Written task: Recast the part of the data that opens with the line containing "Image resolution: width=1080" and closes with the line containing "Looking at the screenshot, I should coord(797,640).", both lines included, as a Markdown table with the columns No. and Entry, numbering each line and omitting blank lines.

Excerpted data:
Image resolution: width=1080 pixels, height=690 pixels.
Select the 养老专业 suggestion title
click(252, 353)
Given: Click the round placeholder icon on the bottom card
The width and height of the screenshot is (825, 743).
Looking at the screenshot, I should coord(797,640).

--

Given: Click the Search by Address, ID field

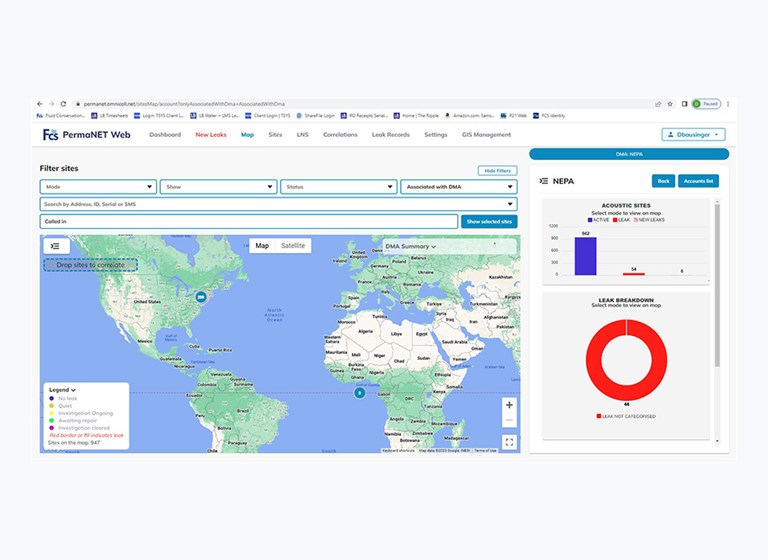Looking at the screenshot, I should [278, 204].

--

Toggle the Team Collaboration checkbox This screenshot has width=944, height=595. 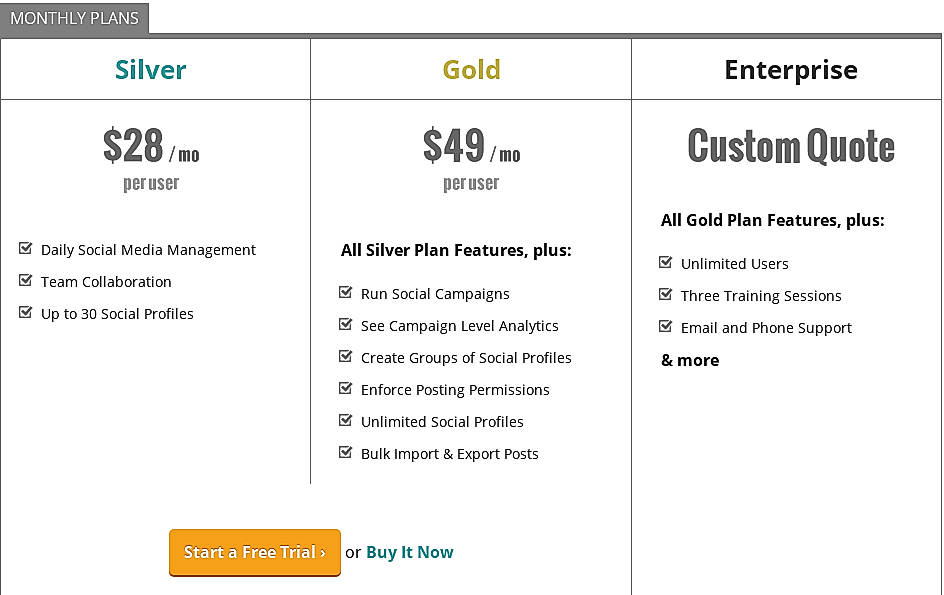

Solution for this exercise:
| No. | Entry |
|---|---|
| 1 | Image resolution: width=1080 pixels, height=690 pixels. |
| 2 | Select the 养老专业 suggestion title |
| 3 | click(252, 353) |
| 4 | Given: Click the round placeholder icon on the bottom card |
| 5 | The width and height of the screenshot is (825, 743). |
| 6 | Looking at the screenshot, I should coord(797,640). |